> [TASK DIRECTIONS]:
Write out the data below in full. Keep it exact.

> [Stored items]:
__________________________________________________
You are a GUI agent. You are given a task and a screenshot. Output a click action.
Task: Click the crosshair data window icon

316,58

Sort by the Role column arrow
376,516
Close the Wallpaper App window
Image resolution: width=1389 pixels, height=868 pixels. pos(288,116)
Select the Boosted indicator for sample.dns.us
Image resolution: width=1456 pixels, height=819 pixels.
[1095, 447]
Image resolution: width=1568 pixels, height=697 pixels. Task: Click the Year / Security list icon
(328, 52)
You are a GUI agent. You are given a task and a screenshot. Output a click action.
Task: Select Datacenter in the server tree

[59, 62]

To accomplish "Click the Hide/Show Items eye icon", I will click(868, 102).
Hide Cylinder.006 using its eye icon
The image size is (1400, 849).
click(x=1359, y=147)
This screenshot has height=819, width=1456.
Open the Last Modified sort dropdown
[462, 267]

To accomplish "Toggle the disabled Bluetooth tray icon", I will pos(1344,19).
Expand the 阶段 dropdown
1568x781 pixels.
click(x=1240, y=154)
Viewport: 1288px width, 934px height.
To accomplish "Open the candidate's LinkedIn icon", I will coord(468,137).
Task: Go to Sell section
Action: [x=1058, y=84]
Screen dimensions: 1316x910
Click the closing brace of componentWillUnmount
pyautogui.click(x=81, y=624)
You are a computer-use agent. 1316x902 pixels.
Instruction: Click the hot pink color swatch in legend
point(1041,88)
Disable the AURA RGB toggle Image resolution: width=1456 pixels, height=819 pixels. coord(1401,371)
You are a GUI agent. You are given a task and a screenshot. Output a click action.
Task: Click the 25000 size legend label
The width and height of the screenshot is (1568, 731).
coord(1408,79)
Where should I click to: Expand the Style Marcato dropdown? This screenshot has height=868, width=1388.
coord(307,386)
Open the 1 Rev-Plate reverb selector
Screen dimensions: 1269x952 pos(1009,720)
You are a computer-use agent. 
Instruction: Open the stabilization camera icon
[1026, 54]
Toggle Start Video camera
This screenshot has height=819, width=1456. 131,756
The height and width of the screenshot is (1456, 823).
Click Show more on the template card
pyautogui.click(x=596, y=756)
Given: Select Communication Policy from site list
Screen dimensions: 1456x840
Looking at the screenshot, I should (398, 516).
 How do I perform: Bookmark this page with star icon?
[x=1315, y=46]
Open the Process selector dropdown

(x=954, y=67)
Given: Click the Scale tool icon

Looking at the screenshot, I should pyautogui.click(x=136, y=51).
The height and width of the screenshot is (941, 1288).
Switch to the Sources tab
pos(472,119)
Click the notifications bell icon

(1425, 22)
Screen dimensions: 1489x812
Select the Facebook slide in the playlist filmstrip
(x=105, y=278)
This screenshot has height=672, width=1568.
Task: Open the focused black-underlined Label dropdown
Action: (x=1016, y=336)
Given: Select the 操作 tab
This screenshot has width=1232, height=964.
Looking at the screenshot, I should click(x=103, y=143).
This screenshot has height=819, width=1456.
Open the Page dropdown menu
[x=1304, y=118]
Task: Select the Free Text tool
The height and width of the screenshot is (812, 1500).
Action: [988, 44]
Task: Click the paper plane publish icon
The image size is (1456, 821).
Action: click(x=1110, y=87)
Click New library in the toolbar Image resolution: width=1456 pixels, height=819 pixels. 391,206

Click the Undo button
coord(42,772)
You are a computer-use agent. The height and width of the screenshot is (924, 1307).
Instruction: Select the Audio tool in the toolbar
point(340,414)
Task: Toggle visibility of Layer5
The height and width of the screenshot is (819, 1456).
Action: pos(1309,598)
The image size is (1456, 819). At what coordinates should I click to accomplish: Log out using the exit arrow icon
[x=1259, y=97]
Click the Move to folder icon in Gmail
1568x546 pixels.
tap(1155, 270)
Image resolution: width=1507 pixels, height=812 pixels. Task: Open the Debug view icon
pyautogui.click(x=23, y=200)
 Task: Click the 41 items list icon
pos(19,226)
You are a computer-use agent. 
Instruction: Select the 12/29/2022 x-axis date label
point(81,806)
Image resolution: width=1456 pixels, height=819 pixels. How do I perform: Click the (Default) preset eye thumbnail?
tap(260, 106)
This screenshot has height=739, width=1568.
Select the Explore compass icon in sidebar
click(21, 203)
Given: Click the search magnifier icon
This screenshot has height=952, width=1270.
__________________________________________________
> [SOLUTION]:
You are a GUI agent. You are given a task and a screenshot. Output a click action.
Task: Click the crosshair data window icon

316,58

Sort by the Role column arrow
376,516
Close the Wallpaper App window
Image resolution: width=1389 pixels, height=868 pixels. pos(288,116)
Select the Boosted indicator for sample.dns.us
Image resolution: width=1456 pixels, height=819 pixels.
[1095, 447]
Image resolution: width=1568 pixels, height=697 pixels. Task: Click the Year / Security list icon
(328, 52)
You are a GUI agent. You are given a task and a screenshot. Output a click action.
Task: Select Datacenter in the server tree

[59, 62]

To accomplish "Click the Hide/Show Items eye icon", I will click(868, 102).
Hide Cylinder.006 using its eye icon
The image size is (1400, 849).
click(x=1359, y=147)
This screenshot has height=819, width=1456.
Open the Last Modified sort dropdown
[462, 267]

To accomplish "Toggle the disabled Bluetooth tray icon", I will pos(1344,19).
Expand the 阶段 dropdown
1568x781 pixels.
click(x=1240, y=154)
Viewport: 1288px width, 934px height.
To accomplish "Open the candidate's LinkedIn icon", I will coord(468,137).
Task: Go to Sell section
Action: [x=1058, y=84]
Screen dimensions: 1316x910
Click the closing brace of componentWillUnmount
pyautogui.click(x=81, y=624)
You are a computer-use agent. 1316x902 pixels.
Instruction: Click the hot pink color swatch in legend
point(1041,88)
Disable the AURA RGB toggle Image resolution: width=1456 pixels, height=819 pixels. coord(1401,371)
You are a GUI agent. You are given a task and a screenshot. Output a click action.
Task: Click the 25000 size legend label
The width and height of the screenshot is (1568, 731).
coord(1408,79)
Where should I click to: Expand the Style Marcato dropdown? This screenshot has height=868, width=1388.
coord(307,386)
Open the 1 Rev-Plate reverb selector
Screen dimensions: 1269x952 pos(1009,720)
You are a computer-use agent. 
Instruction: Open the stabilization camera icon
[1026, 54]
Toggle Start Video camera
This screenshot has height=819, width=1456. 131,756
The height and width of the screenshot is (1456, 823).
Click Show more on the template card
pyautogui.click(x=596, y=756)
Given: Select Communication Policy from site list
Screen dimensions: 1456x840
Looking at the screenshot, I should (398, 516).
 How do I perform: Bookmark this page with star icon?
[x=1315, y=46]
Open the Process selector dropdown

(x=954, y=67)
Given: Click the Scale tool icon

Looking at the screenshot, I should pyautogui.click(x=136, y=51).
The height and width of the screenshot is (941, 1288).
Switch to the Sources tab
pos(472,119)
Click the notifications bell icon

(1425, 22)
Screen dimensions: 1489x812
Select the Facebook slide in the playlist filmstrip
(x=105, y=278)
This screenshot has height=672, width=1568.
Task: Open the focused black-underlined Label dropdown
Action: (x=1016, y=336)
Given: Select the 操作 tab
This screenshot has width=1232, height=964.
Looking at the screenshot, I should click(x=103, y=143).
This screenshot has height=819, width=1456.
Open the Page dropdown menu
[x=1304, y=118]
Task: Select the Free Text tool
The height and width of the screenshot is (812, 1500).
Action: [988, 44]
Task: Click the paper plane publish icon
The image size is (1456, 821).
Action: click(x=1110, y=87)
Click New library in the toolbar Image resolution: width=1456 pixels, height=819 pixels. 391,206

Click the Undo button
coord(42,772)
You are a computer-use agent. The height and width of the screenshot is (924, 1307).
Instruction: Select the Audio tool in the toolbar
point(340,414)
Task: Toggle visibility of Layer5
The height and width of the screenshot is (819, 1456).
Action: pos(1309,598)
The image size is (1456, 819). At what coordinates should I click to accomplish: Log out using the exit arrow icon
[x=1259, y=97]
Click the Move to folder icon in Gmail
1568x546 pixels.
tap(1155, 270)
Image resolution: width=1507 pixels, height=812 pixels. Task: Open the Debug view icon
pyautogui.click(x=23, y=200)
 Task: Click the 41 items list icon
pos(19,226)
You are a computer-use agent. 
Instruction: Select the 12/29/2022 x-axis date label
point(81,806)
Image resolution: width=1456 pixels, height=819 pixels. How do I perform: Click the (Default) preset eye thumbnail?
tap(260, 106)
This screenshot has height=739, width=1568.
Select the Explore compass icon in sidebar
click(21, 203)
Given: Click the search magnifier icon
This screenshot has height=952, width=1270.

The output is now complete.